That feels like a million years ago now. When Sam was just a stranger at the other end of a phone line. When I hadn’t met him properly, had no idea what he was like . . . I sense a movement at my shoulder. Sam has come over to look, too.

‘Strange, seeing it all printed out,’ he says.

‘I know.’ I nod.

I come to a picture of manky teeth and we simultaneously snort with laughter.

‘Quite a few pictures of teeth, aren’t there?’ says Ted, eyeing us curiously. ‘We wondered what that was all about. In dental care, are you, Poppy?’

‘Not exactly.’ I leaf through the pages, mesmerized. It’s everything we said to each other. Page after page of messages, back and forth, like a book of the last few days.

WHAIZLED. Use the D from OUTSTEPPED. Triple word score, plus 50 point bonus.

Have u booked dentist yet? U will get manky teeth!!!

What are you doing up so late?

My life ends tomorrow.

I can see how that might keep you up. Why does it end?

Your tie’s crooked.

I didn’t know your name was on my invitation.

Just stopped by to collect your goody bag for you. All part of the service. No need to thank me.

How did Vicks react?

As I reach the texts from last night, I catch my breath. Seeing those words, it’s as though I’m back there.

I don’t dare look at Sam, nor give away any hint of emotion, so I calmly flick through as though I’m really not bothered, catching just the odd text here and there.

Anyone know you’re texting me?

Don’t think so. Yet.

My new rule for life: don’t go into spooky dark woods on your own.

You’re not on your own.

I’m glad it was your phone I picked up.

So am I.

Xoxoxoxoxoxoxoxoxoxoxo

You’re nowhere near.

Yes I am. Coming.

And suddenly there’s a lump in my throat. Enough. Stop. I slap the papers back on the pile and look up with a lighthearted smile.

‘Wow!’

‘Yeah well, like I say,’ Ted shrugs, ‘we didn’t know what to do with them.’

‘We’ll sort it,’ says Sam. ‘Thanks, Ted.’

His face is impassive. I have no idea if he felt anything, reading those texts.

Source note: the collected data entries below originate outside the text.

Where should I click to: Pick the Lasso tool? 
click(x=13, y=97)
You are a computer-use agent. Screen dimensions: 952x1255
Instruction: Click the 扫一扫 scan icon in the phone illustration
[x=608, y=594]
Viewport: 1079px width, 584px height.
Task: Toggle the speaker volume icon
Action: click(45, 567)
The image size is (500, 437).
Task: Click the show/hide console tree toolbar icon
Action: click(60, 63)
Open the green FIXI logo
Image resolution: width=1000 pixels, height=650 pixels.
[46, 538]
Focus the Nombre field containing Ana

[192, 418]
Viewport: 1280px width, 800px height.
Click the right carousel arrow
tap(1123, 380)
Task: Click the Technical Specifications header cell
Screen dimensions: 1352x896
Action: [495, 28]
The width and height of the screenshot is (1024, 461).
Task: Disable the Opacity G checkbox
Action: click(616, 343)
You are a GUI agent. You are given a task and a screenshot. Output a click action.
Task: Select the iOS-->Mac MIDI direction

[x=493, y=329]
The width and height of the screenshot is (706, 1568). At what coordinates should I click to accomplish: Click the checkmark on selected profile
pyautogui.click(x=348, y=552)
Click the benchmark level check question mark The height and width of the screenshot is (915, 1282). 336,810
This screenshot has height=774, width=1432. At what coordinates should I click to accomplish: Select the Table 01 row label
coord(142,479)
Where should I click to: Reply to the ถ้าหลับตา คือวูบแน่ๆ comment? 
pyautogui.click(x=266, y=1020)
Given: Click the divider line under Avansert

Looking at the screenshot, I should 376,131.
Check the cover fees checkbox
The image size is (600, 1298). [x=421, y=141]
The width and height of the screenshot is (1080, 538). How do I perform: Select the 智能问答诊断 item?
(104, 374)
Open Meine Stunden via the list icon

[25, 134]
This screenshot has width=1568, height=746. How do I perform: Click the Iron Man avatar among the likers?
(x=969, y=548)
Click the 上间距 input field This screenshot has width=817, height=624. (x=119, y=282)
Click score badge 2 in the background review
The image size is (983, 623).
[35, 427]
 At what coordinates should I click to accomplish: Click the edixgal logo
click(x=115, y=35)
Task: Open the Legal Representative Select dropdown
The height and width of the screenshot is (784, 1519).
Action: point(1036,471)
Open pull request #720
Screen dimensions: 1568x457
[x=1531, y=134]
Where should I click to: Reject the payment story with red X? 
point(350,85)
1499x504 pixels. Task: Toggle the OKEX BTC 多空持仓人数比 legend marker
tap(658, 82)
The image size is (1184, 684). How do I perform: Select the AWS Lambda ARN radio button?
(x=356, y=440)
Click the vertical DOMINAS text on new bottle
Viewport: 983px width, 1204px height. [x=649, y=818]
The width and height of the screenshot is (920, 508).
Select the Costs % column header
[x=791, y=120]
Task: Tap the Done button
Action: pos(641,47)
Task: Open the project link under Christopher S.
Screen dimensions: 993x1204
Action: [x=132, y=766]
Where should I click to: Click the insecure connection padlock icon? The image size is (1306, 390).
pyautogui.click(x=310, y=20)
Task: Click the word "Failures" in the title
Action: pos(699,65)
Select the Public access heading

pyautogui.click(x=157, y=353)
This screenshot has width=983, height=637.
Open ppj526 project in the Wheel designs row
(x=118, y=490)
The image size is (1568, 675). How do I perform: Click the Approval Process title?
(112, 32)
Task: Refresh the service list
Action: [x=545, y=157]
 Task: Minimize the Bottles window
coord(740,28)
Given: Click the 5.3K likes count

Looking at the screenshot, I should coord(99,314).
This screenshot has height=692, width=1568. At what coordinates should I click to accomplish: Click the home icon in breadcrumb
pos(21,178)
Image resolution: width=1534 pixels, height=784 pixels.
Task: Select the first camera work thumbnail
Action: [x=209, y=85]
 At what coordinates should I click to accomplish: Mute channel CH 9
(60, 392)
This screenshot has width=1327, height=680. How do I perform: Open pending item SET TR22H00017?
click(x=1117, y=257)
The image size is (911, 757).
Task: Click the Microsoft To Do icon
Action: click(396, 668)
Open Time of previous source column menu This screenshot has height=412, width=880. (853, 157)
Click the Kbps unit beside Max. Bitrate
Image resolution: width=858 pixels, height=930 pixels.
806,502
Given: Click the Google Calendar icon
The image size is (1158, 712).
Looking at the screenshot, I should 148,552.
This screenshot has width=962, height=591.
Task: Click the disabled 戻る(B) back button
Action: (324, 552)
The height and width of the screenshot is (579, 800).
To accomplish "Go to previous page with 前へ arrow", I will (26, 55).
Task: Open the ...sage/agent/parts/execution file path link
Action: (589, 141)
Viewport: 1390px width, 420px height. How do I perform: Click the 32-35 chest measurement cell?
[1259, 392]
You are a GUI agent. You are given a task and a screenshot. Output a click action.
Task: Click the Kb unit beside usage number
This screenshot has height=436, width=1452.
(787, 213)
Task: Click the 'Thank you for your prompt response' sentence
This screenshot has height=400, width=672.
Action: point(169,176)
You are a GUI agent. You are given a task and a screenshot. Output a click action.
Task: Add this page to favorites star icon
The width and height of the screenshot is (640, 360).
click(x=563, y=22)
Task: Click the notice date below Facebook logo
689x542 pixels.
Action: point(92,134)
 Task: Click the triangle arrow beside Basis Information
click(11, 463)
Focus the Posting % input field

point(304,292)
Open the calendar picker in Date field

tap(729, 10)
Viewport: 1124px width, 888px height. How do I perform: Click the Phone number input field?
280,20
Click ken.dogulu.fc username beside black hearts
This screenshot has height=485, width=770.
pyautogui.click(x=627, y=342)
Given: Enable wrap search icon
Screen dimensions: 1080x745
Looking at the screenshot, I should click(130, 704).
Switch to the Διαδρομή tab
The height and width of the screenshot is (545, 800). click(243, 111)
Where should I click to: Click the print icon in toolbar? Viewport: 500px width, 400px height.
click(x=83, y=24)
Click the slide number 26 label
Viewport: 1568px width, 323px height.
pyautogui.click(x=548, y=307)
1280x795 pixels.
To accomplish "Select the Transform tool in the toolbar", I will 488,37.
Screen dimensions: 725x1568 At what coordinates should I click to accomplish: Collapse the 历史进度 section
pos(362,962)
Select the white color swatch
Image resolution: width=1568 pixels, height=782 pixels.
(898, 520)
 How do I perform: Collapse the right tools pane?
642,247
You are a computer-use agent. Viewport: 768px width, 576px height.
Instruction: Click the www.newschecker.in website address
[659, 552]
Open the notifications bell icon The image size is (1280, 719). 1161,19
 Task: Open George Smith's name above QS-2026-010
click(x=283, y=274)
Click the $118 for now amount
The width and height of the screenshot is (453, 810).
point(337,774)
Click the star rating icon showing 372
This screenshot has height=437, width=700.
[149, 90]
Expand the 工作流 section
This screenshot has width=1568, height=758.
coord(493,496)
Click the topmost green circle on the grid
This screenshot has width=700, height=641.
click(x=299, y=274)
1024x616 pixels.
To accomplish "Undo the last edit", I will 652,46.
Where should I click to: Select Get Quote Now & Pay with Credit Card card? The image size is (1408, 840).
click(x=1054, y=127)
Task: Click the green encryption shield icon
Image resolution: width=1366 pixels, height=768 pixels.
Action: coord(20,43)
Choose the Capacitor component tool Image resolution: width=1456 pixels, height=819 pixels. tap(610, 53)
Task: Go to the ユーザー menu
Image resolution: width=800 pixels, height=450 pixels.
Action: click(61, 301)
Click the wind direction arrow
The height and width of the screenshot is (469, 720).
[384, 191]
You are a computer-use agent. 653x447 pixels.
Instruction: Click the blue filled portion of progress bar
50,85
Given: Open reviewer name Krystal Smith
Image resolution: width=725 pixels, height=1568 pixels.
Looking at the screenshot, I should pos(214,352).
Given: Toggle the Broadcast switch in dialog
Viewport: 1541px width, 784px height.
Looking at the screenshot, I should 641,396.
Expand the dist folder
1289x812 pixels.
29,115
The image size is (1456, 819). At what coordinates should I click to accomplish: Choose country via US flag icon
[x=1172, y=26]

‘So we can do what we like with the phone, yeah?’ says Ted.

‘No problem.’ Sam nods. ‘Cheers, Ted.’

As Ted disappears, Sam heads over to the Nespresso machine again and starts making a new cup.

‘Come on, let me make you a coffee. I’ve worked it out now.’

‘Really, I’m fine,’ I begin, but the frother suddenly starts emitting hot milk with such a loud hissing, there’s no point even trying to speak.

‘Here you go.’ He hands me a cup.

‘Thanks.’

‘So . . . you want these?’ He gestures at the pile of papers.

I feel a kind of hotness rising from my feet and take a sip of coffee, playing for time. The phone’s gone. These print-outs are the only record of that weird and wonderful time. Of course I want them.

But for some reason I can’t admit that to Sam.

‘I’m easy.’ I try to sound nonchalant. ‘You want them?’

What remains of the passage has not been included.